Music videos from Green Day, Jay-Z and Linkin Park will begin reappearing on YouTube as soon as December, the result of a multiyear agreement reached with Warner Music Group Corp.
The Internet’s dominant video site and one of the world’s largest music companies had been locked in a dispute over the value of music videos, some of the most popular content on YouTube, whose young viewers are coveted by advertisers.
Licensing talks reached an impasse late last year, resulting in Warner’s videos being pulled from the site.
The stakes are high for both parties.
Google Inc.'s YouTube, the undisputed leader in online video, has struggled to attract advertisers with its user-created content. It is increasingly striking deals to bring professionally made videos to the site.
The music labels, meanwhile, are eager to explore new sources of revenue to help offset plummeting CD sales, which fell 25% in the last year, according to the Recording Industry Assn. of America.
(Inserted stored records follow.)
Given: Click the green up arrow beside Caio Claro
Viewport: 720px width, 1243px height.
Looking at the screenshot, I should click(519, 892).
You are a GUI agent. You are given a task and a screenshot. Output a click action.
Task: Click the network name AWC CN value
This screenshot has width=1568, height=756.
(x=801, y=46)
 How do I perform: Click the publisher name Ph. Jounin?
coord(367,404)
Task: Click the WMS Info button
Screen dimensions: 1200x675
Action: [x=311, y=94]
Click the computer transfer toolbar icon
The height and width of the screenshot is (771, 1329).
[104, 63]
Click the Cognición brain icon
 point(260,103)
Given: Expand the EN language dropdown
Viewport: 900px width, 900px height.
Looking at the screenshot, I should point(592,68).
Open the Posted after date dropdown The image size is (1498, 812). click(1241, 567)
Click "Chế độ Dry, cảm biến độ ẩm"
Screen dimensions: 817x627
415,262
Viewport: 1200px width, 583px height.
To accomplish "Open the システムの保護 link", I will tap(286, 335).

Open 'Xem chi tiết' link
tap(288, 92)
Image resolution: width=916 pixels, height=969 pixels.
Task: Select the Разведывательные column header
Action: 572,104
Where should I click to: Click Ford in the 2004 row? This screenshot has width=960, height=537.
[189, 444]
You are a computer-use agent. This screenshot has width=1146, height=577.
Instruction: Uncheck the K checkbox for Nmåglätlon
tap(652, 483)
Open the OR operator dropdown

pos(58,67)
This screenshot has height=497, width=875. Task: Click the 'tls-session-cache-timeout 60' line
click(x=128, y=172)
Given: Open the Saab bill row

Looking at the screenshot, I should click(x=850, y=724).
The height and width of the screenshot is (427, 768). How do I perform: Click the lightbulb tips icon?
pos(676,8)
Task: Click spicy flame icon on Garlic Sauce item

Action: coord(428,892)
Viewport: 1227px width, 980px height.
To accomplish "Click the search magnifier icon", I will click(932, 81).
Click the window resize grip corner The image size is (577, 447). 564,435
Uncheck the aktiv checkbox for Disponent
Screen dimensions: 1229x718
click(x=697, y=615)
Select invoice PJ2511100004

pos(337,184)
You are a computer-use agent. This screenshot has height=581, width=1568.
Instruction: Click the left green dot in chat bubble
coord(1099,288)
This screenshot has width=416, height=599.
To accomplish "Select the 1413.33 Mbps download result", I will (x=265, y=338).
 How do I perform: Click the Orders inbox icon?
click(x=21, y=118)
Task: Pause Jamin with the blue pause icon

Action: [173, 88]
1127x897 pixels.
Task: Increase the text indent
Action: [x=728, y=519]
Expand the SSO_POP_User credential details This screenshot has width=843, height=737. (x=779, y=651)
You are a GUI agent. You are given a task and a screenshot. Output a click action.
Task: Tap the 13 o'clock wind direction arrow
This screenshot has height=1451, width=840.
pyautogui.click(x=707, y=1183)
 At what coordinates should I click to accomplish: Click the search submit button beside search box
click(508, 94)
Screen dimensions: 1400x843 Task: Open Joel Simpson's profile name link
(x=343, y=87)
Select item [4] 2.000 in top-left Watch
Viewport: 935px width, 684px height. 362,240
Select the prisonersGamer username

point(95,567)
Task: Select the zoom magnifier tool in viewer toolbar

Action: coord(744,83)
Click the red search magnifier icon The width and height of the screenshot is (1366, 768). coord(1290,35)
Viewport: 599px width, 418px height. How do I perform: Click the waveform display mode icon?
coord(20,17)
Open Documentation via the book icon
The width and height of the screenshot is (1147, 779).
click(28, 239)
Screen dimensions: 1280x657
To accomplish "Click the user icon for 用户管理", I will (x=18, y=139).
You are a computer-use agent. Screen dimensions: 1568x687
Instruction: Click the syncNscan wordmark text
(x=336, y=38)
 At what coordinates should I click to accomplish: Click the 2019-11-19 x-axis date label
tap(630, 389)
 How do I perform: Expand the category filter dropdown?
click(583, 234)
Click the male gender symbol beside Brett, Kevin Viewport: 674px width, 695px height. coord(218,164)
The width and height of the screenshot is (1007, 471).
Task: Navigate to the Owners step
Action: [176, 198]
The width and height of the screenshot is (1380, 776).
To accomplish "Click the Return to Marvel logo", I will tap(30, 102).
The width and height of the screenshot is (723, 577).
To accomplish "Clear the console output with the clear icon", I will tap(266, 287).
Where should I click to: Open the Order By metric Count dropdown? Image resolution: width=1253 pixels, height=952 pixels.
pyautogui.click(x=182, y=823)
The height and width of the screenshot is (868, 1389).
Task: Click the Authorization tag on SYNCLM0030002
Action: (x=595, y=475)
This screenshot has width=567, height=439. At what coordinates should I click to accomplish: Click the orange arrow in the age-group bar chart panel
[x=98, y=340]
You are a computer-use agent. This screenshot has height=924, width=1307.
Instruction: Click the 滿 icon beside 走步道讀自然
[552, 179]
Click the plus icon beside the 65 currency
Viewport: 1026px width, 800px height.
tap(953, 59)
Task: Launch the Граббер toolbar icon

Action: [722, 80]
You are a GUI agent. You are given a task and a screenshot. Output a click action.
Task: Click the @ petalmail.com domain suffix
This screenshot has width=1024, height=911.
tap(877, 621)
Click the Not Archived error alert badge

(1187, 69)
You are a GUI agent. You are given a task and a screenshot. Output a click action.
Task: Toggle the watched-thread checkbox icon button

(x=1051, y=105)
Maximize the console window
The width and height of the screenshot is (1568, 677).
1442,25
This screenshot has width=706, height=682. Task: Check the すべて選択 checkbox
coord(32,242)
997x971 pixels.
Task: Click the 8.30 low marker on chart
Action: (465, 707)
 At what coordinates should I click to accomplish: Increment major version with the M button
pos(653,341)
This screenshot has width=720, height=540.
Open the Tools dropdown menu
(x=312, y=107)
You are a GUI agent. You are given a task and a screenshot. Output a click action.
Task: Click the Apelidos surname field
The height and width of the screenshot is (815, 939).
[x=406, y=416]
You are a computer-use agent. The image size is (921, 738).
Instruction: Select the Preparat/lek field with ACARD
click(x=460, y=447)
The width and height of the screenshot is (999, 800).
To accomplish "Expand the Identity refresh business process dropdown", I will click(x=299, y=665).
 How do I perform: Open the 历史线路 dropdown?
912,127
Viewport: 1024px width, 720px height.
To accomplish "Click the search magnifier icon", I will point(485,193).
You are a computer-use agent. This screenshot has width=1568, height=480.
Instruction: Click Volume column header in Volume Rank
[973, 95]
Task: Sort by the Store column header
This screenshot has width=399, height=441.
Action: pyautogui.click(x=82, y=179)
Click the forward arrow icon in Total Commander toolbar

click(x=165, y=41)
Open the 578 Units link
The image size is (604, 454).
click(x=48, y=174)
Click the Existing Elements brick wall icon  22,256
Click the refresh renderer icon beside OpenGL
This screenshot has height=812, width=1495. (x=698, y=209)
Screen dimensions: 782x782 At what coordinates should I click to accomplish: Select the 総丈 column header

“These are two parties that really couldn’t need each other any more than they already do,” said Sonal Gandhi, an analyst with Forrester Research. “YouTube needs music videos because, despite all the user-generated content, [the videos] are responsible for getting a lot of people and keeping them. Warner needs YouTube because that’s how young people discover music these days.”
Before Warner Music removed its content from YouTube, its videos had logged nearly 1.1 billion views since 2006 -- so many that despite its nine-month absence, Warner still ranks No. 5 among the site’s content suppliers, according to researcher TubeMogul Inc.
Indeed, YouTube has proved as powerful a force for music discovery among contemporary music fans as radio was a generation ago. Music videos from the major labels, including Walt Disney Co.'s Hollywood Records, account for 42.8 million views in a typical day, TubeMogul said.
“When you consider only 36.7% of YouTube’s top 100 [videos] are monetized, it’s difficult to understate the labels’ importance to YouTube’s bottom line,” said David Burch, TubeMogul’s marketing director. The agreement announced Tuesday allows Warner Music to control the advertising sold around its music videos and split the proceeds with YouTube, retaining the majority of the revenue.
In an effort to attract advertisers, the music company will attempt to create a better presentation surrounding its artists’ music on YouTube with high-definition videos, a cleaner look, links to the musician’s or band’s website and eventually songs or other merchandise to purchase.
“We view this deal as a positive for Warner Music Group, given greater control over the distribution of its content, the potentially more favorable advertising split with YouTube and the opportunity to benefit more greatly from e-commerce,” wrote Ingrid Chung, a media analyst with Goldman, Sachs & Co.
YouTube’s abundance of online videos is catnip to its 100 million users, but that abundance undercuts the ad rates it can command relative to other sites with exclusive access to TV shows or movie offerings, advertisers say.
“We have to be very, very careful as it [buying ad time] relates to user-generated content, and most of the content on YouTube is just that,” said Greg Kahn, senior vice president of strategic insights for Optimedia, a media buying firm. “Clearly, they are entering into these partnerships to try to penetrate the ad community by having a little safer, more premium kind of a play. The question is: How premium is it? Is it something that’s exclusive to the YouTube website, or transportable to other websites?”
Credit Suisse estimated in the spring that YouTube was on track to generate about $240 million in revenue in 2009 -- up 20% from last year, but not enough to cover marketing and other expenses, which are estimated to be about $711 million.
Google executives subsequently said that the number of people watching ad-supported videos had tripled in the last year, and that the business would be profitable in the not-too-distant future.